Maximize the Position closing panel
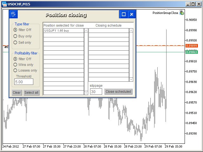The image size is (203, 152). [124, 14]
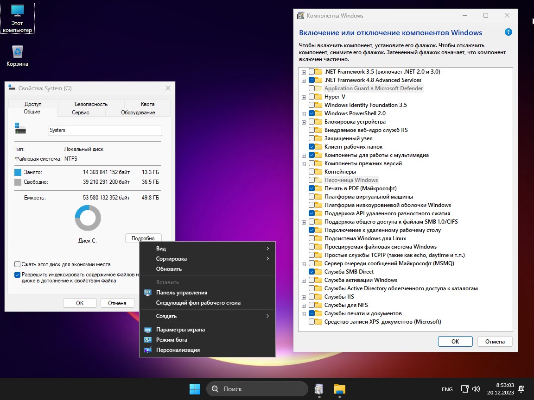The image size is (534, 400).
Task: Open File Explorer from the taskbar
Action: click(340, 389)
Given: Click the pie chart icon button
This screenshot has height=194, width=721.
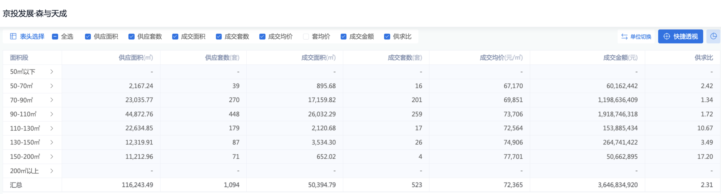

---------------

What is needed is every record above, restated word for word, with the pictures left out.

Maximize the Position closing panel
The image size is (203, 152). [124, 14]
The image size is (534, 400).
Task: Open File Explorer from the taskbar
Action: click(340, 389)
Given: Click the pie chart icon button
This screenshot has height=194, width=721.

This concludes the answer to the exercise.